First, as pointed out earlier this week, the new rules take some leverage away from Paul in his bid to get to New York. Oddly enough, the rules that emerged from a lockout that was supposed to be about keeping small-market stars from fleeing to big markets also has taken a measure of protection away from the home team.

But Paul has done something important here that Anthony and his camp -- the same folks from Creative Artists Agency who orchestrated the union of LeBron James, Dwyane Wade and Chris Bosh in Miami last July -- didn't do. Paul has gotten started with his exit strategy much earlier.

Actually, it was last July when Paul's reps first informed Hornets brass that he wasn't sticking around and wanted to be traded to the Knicks, Lakers or Magic. At the time, the world was focused on LeBron and then the Knicks turned their focus to Anthony, who waited until the free-agent dust settled before clamoring to be dealt to the Knicks to team up with Amar'e Stoudemire.

Anthony got his way -- got his cake and was able to eat it, too. He did this under the old rules, which allowed him to get the same max extension (three years, $65 million) that he could've signed had he stayed in Denver. That avenue is no longer available to Paul. An extend-and-trade deal would only get him one year added to the two years he has left, a non-starter for a superstar of his caliber.

An extension with New Orleans would only net Paul two more years for about $39.6 million. This is nothing compared to what Anthony got, and not even close to the extensions that James, Wade and Bosh turned down before joining forces with the Heat. They did so by getting max length and dollars via sign-and-trades, and that option isn't open to Paul, either -- at least not in the same lucrative way. If he opts out and exits New Orleans via a sign-and-trade, he'd only get a four-year, $74 million deal -- compared to the five-year, $100 million the Hornets could offer. Factor in the notion that the Knicks, as of now, don't have close to the assets necessary to pull off such a deal, and it becomes even less likely.

Which brings us back to the original point: Even though it's December, it's technically July on the NBA calendar. Paul's efforts to determine his own destiny are starting much earlier than Melo's did for a couple of key reasons: 1) With Nene and Tyson Chandler the only potential max free agents in this class, there's no one to steal the attention the way LeBron, Wade and Bosh did las July; and 2) the new rules dictate it.
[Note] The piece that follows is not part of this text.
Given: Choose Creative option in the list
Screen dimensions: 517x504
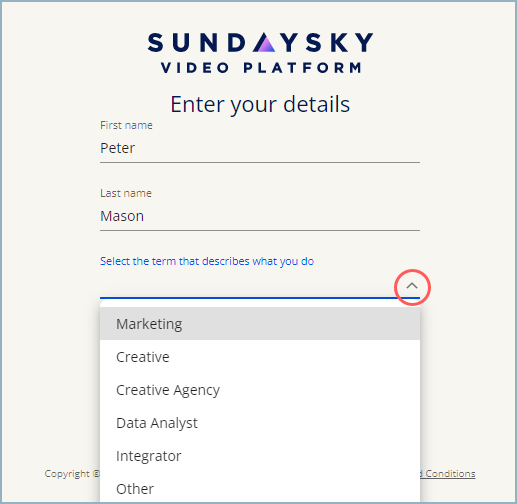Looking at the screenshot, I should pos(260,357).
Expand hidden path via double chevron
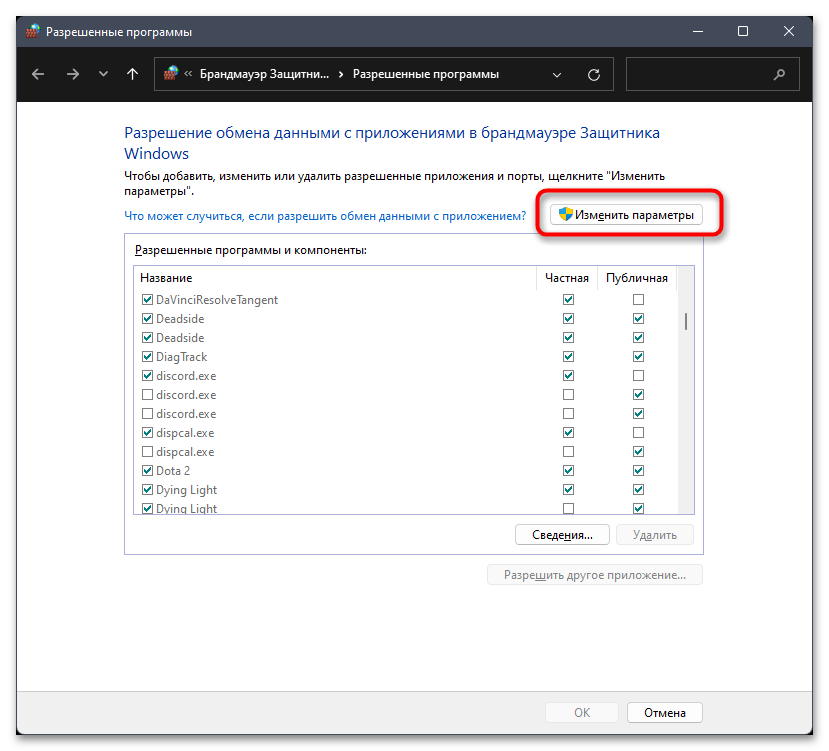This screenshot has width=829, height=751. (188, 74)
The Hornets' best chance of not getting stuck losing Paul for nothing is to trade him by mid-January or so. This way, New Orleans gets prime assets from a team where Paul is assured of re-signing with, and Paul only has to wait until July to opt out and get his five-year, $100 million deal from his new team once a newly imposed six-month window expires for players to sign new deals after getting traded.
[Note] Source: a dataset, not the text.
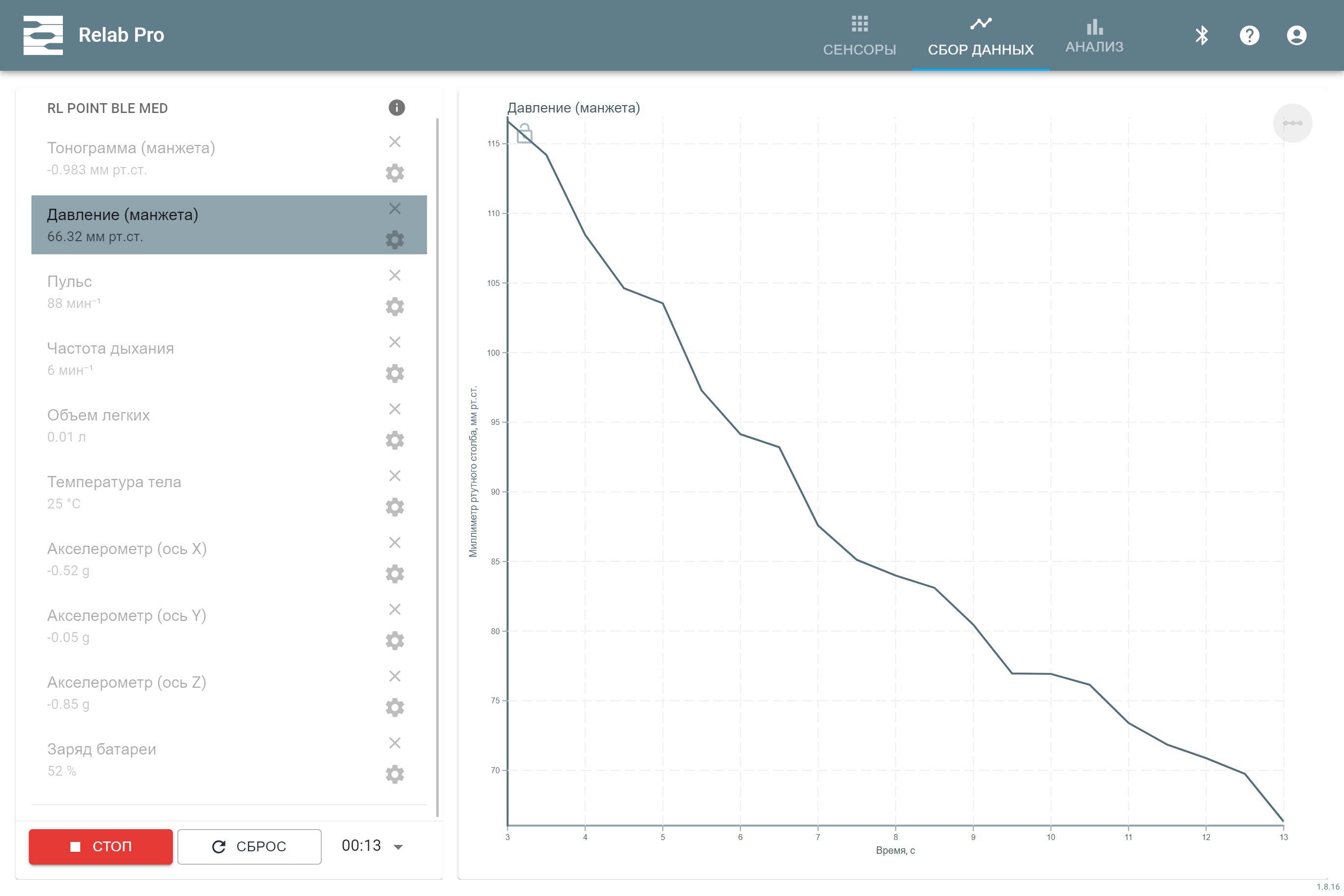Remove Тонограмма (манжета) with its X
Screen dimensions: 1344x896
(x=394, y=141)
The clock is ticking on Paul's time in a Hornets uniform, and this will unfold much more quickly than the Melo saga did -- in part, because of the new rules supposedly designed to keep star players from changing teams. Go figure.

There's one key difference so far between Paul's approach and Anthony's. Paul and his representatives have yet to say the words that would turn this saga into the kind of circus that the Melo drama became -- the words that Anthony made abundantly clear last season. What are those words? "I will only sign with the Knicks."

If Paul says those words, the tables turn and the game changes. And the Hornets might be inclined to call Paul's bluff and see if playing in New York with Stoudemire and Anthony is worth about $45 million to him -- the difference between what the Hornets could offer him next July and what the Knicks could offer, given that they currently only have about $13.5 million in projected room as the starting point on a four-year deal.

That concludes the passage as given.